The partnership with the University of Arkansas and its student athletes formally began in late December of 2020 are part of the care of the student athletes on a daily basis. It’s 24 hours a day for all 19 sports. As a proud member of the health care community in northwest Arkansas, I couldn’t be more excited really about anything than the facility that we’re planning. A facility that will house orthopedics, sports medicine and the service lines that that contribute to those physical therapy, clinics, surgical space, occupational therapy, hand therapy, sports performance. These are all assets that provide a huge contribution not only for our community, but for the state.
We’re the only transplant program in the state and people that need complex surgery in the liver that are referred by the local providers. We started setting up transplants satellite programs to provide our patients with a service in their hometown. It’s a lot easier to send one person out than have 30 people coming into Little Rock. We started this three years ago in Fayetteville, and we’ve since sent set up satellite clinics in Jonesboro, Texarkana and Pine Bluff with plans to expand to expand into West Helena and Fort Smith in the coming year. It also helps us connect with local health care providers in the area and establish that sort of health care relationship that’s so important in taking care of our patients.
We’ve opened new training locations, in particular northwest Arkansas, for the South Central Telehealth Resource Education Center. This allows for us to teach telehealth integration to health care facilities, classrooms and educational locations, as well as the community, particularly focusing on rural and underserved medical communities. These training centers are important to the state because telehealth and digital health are new ways to provide health care. We need to be able to educate not just providers, but also patients and their families on the best ways to make use of these tools and technologies.

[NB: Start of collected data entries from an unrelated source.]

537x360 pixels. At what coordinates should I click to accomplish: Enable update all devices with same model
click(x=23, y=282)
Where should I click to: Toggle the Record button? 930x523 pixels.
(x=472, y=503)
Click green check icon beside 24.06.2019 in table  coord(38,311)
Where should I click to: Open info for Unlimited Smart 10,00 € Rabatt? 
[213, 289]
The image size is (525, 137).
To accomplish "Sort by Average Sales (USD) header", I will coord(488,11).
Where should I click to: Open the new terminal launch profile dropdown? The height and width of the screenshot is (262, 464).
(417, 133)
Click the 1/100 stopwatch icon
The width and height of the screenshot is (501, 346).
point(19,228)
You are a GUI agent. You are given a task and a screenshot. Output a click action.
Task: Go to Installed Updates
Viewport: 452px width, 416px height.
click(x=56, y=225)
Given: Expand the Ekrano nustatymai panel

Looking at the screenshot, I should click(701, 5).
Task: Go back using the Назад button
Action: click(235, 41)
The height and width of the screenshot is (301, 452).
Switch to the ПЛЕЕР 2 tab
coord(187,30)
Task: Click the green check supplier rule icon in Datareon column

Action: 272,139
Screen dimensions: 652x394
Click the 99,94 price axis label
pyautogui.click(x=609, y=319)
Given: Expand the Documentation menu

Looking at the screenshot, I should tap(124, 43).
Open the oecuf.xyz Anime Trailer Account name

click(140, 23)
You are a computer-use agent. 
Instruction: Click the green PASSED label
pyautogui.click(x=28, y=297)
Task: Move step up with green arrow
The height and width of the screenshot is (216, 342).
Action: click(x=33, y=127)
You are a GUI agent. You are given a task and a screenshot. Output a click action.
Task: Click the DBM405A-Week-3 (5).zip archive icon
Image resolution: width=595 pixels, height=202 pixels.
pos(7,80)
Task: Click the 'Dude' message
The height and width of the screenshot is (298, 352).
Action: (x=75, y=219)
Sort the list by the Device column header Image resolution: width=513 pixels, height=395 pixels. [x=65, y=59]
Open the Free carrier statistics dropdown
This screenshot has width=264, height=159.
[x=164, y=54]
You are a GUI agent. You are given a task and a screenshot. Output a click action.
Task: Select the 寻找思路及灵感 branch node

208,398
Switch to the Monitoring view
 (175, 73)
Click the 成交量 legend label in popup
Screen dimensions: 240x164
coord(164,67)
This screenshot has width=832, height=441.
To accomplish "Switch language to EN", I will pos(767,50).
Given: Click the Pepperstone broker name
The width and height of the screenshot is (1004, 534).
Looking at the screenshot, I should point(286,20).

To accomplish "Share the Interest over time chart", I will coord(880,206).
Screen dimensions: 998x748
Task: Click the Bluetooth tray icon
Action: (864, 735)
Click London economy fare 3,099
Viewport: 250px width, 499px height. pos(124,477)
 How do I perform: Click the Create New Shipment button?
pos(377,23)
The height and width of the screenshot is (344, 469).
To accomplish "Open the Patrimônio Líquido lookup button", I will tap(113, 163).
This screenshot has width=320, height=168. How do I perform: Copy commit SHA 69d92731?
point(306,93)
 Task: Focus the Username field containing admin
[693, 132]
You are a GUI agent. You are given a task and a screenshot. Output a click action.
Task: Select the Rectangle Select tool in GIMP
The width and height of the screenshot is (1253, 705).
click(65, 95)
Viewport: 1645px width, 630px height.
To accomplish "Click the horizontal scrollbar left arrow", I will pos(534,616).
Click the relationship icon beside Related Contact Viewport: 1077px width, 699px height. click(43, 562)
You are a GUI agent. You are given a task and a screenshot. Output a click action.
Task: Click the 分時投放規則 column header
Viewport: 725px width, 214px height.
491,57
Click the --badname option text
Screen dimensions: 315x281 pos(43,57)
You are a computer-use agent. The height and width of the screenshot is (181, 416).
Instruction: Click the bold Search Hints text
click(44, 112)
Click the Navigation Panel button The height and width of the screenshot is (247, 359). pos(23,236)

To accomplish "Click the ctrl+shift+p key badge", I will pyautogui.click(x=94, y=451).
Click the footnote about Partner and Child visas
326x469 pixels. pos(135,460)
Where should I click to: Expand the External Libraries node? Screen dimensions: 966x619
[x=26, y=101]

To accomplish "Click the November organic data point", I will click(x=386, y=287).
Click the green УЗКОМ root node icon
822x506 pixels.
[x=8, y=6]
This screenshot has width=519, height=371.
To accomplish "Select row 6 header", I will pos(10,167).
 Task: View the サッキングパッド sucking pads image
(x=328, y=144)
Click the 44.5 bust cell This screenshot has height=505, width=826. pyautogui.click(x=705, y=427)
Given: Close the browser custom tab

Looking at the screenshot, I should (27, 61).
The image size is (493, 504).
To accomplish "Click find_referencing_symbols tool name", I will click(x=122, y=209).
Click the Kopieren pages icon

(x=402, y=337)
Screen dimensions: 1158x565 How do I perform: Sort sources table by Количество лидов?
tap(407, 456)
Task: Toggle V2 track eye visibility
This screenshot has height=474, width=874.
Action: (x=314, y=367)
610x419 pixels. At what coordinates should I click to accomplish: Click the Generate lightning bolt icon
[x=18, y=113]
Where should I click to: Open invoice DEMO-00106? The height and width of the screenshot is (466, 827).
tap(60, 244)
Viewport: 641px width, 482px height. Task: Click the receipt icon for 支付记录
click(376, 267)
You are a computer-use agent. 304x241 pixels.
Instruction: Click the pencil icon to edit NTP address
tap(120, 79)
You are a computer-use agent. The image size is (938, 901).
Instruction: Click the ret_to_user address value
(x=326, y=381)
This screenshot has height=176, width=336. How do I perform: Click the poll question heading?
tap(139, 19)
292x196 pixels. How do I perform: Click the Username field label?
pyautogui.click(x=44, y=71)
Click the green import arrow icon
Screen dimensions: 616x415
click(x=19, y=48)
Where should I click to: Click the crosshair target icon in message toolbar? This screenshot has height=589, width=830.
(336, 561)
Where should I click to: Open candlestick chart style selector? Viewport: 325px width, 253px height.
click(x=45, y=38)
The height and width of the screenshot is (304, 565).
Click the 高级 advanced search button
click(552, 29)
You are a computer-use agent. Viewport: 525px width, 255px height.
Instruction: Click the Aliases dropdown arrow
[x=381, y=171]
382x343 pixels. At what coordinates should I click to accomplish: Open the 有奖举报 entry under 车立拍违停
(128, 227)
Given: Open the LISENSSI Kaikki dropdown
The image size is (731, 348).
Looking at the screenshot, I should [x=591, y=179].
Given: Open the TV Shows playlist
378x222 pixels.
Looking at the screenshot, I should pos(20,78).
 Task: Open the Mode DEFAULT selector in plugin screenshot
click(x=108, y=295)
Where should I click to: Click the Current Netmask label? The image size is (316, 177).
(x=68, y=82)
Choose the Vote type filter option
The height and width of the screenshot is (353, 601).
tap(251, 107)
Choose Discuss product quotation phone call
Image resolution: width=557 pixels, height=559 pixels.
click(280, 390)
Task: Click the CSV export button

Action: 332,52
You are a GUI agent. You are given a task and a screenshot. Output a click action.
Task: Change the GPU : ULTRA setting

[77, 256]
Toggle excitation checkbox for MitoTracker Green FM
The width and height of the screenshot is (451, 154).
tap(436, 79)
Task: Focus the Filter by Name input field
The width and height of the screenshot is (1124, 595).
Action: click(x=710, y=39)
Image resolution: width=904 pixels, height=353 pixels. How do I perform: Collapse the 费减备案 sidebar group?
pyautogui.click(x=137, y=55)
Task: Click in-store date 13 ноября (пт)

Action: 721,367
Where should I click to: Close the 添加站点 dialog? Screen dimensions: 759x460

The Gap Services offices were funded to do HIV prevention and substance abuse awareness. Our first offices was opened in Prescott, Arkansas, and we’re in the process of opening our second office in McGee, Arkansas. The Gap services are funded to fill the gaps so that we can reduce the stigma around HIV and substance abuse awareness and community members can feel comfortable coming into our location. We do health general health screenings, and we work with other community partners to offer COVID vaccines, COVID testing and sharing other resources.
With hard work, diligence and passion, a healthier Arkansas is well within reach. But there’s always more to do. Working together, I know we will not only meet the challenges ahead, but exceed them.